De nombreuses procédures de contrôle de la cagnotte de 136 millions d'euros sont défaillantes. Sur l'activité des 160 députés européens qui ont servi de base de travail, une grande partie ne respecte pas les règles élémentaires pour payer leurs assistants parlementaires. Trois types d'anomalies ont été repérés :
- Certains contrats ne respectent pas les obligations sociales : "pour 26% des 43 contrats d'embauche audités par Robert Galvin, les certificats d'immatriculation des assistants à la sécurité sociale n'étaient toujours pas parvenus au Département financier plus de 2 ans et demi après la signature du contrat de travail !"
- Le cumul des indemnités : "les assistants peuvent prétendre (...) à une indemnité de 3 mois de salaire à la fin du mandat de leur député-employeur, sauf s'ils sont réembauchés par un autre député (...) 43 cas de versements injustifiés de ladite indemnité ont été audités". Par exemple, on a découvert qu'un assistant parlementaire travaillait à temps partiel pour neuf députés et a donc cumulé des indemnités, parfois de façon illégale.
- Des assistants inconnus mais payés : les députés européens peuvent avoir recours à un prestataire de service pour rémunérer leurs assistants. Cet "agent payeur" est soumis à un certain nombre d'obligations. Il doit notamment justifier les paiements et prouver que l'argent est bien utilisé pour payer des assistants. Or, "sur 56 paiements à des « agents payeurs », aucun des justificatifs n'étaient parvenus dans le délai de 6 mois et 64% des règlements effectués n'avaient donné lieu à aucun justificatif dans le délai d'un an". Pire, "pour 28% des paiements effectués, les assistants n'étaient même pas identifiés dans les contrats conclus entre les députés et leurs « agents payeurs »"
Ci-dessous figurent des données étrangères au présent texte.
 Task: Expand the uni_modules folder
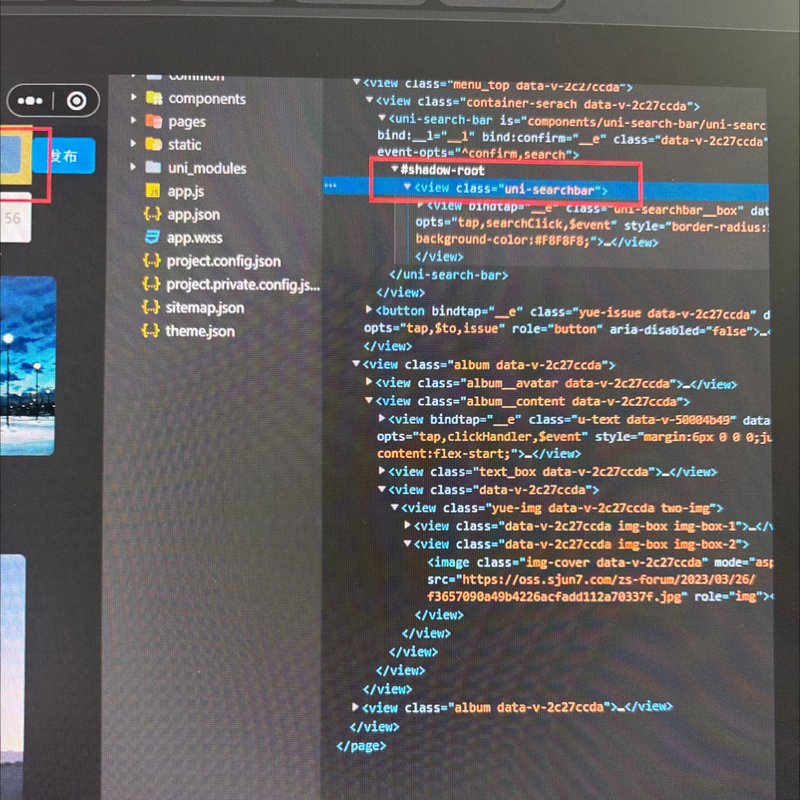(134, 167)
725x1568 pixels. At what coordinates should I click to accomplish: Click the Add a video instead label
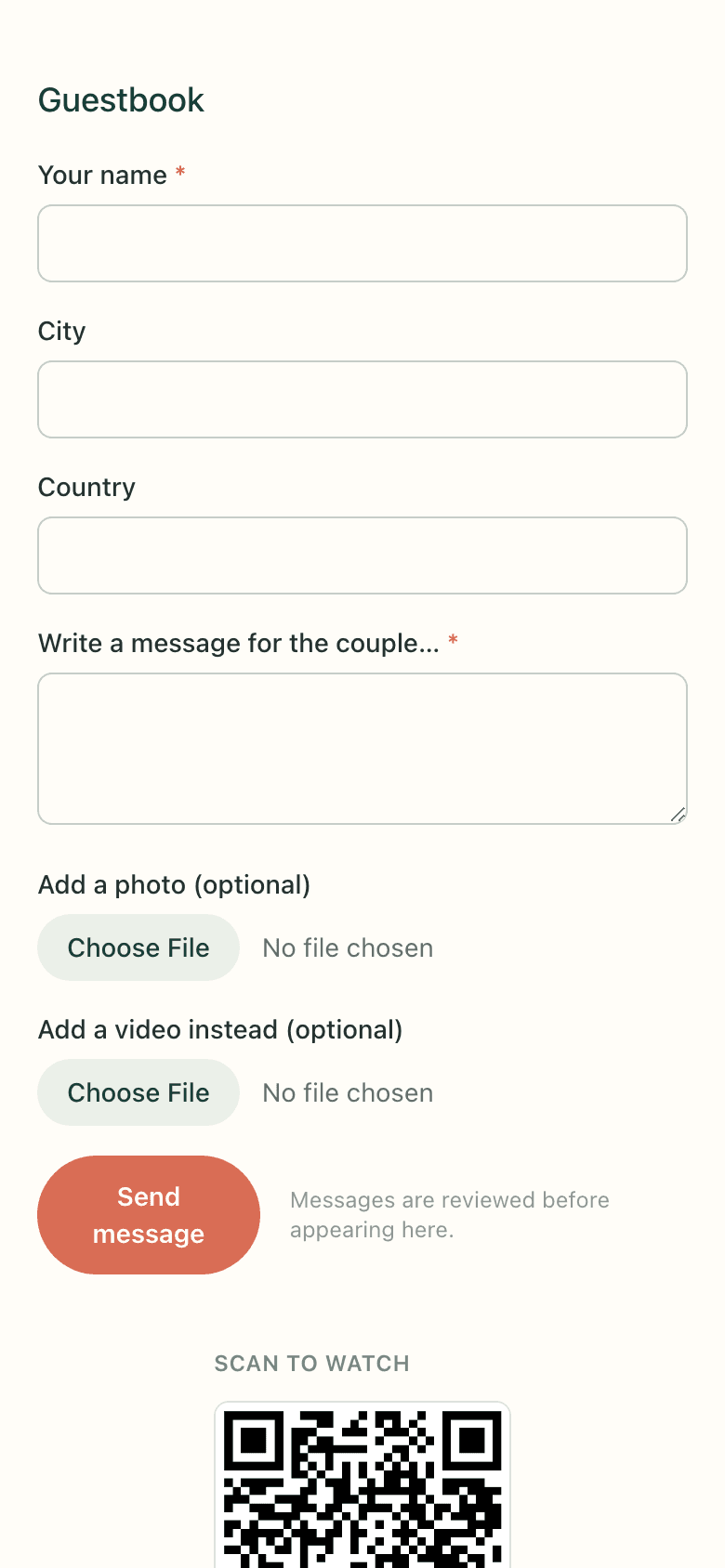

Zones d'ombre & antiparlementarisme primaire : le dilemme des journalistes

Le problème de ce type de rapport est la complexité des procédures qui rend particulièrement opaque le système de rémunération des assistants parlementaires. Les services d'audit du parlement européen ont donc identifié de nombreuses zones d'ombre et s'avèrent incapables de justifier certains usages de la cagnotte de 136 millions d'euros. La volonté des eurodéputés de cacher les conclusions du rapport d'audit ajoute un soupçon supplémentaire sur la manière dont le parlement européen contrôle son budget.
Ce type d'affaire est complexe à traiter sur le plan médiatique. Trop complexe, ce type de rapport a peu de chance de faire la Une des journaux de 20 heures. Résumer en deux minutes ou en 10 lignes, ce type d'information peut rapidement être considéré comme une attaque contre les "technocrates de Bruxelles", le sujet devient alors forcément partisan. A défaut de pouvoir traiter l'information de façon satisfaisante, ce type de rapport passe souvent à la trappe. Pour l'instant, à notre connaissance, seul Bakchich s'en est fait l'écho en France.